Nuvalent, Inc. ha annunciato la presentazione di nuovi dati preclinici a sostegno dell'attività intracranica di NVL-655. NVL-655 è un inibitore della tirosin-chinasi (TKI) selettivo per ALK, con penetrazione cerebrale, progettato per mantenere l'attività contro le mutazioni ALK e ALK che conferiscono resistenza alle terapie attualmente approvate e per evitare gli eventi avversi neurologici e le tossicità limitanti la dose associate all'inibizione di TRK. NVL-655 ha dimostrato in precedenza un'efficacia preclinica in un modello di linea cellulare di malattia intracranica, nonché un'ampia attività preclinica attraverso diverse mutazioni di resistenza ALK e tipi di tumore, mantenendo una forte selettività per ALK rispetto a TRKB.

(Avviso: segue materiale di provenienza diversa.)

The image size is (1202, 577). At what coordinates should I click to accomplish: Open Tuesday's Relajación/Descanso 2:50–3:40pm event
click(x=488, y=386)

NVL-655 è attualmente in fase di studio nello studio ALKOVE-1 (NCT05384626), uno studio clinico di Fase 1/2 per la prima volta nell'uomo per i pazienti con NSCLC ALK-positivo avanzato e altri tumori solidi. Nel modello di tumore intracranico YU-1077, derivato da un paziente con carcinoma polmonare resistente ad alectinib, NVL-655 ha mostrato una potente efficacia preclinica, coerente con il suo design come TKI ALK penetrante nel cervello con attività contro la mutazione G1202R. Questi risultati, insieme all'ampia copertura delle mutazioni ALK, alla penetranza cerebrale e al risparmio di TRK, supportano ulteriormente il profilo preclinico di NVL-655, che si differenzia da quello dei TKI ALK approvati dalla FDA/EMA e da altri in fase di sperimentazione.

NVL-655 è un nuovo inibitore selettivo dell'AL K a livello cerebrale, creato per superare le limitazioni osservate con gli inibitori dell'ALK attualmente disponibili. Negli studi preclinici è stato osservato che NVL-655 inibisce selettivamente l'ALK di tipo selvatico e le sue varianti di resistenza rispetto alla famiglia della chinasi del recettore della tropomiosina (TRK), strutturalmente correlata, per evitare potenzialmente gli eventi avversi del sistema nervoso centrale correlati a TRK, riscontrati con gli inibitori doppi TRK/ALK, e per ottenere risposte più durature per i pazienti. NVL-655 è attualmente oggetto di studio nello studio ALKOve-1 (NCT 05384626), un primo studio clinico di Fase 1/2 sull'uomo per i pazienti con NSCLC avanzato positivo ad ALK.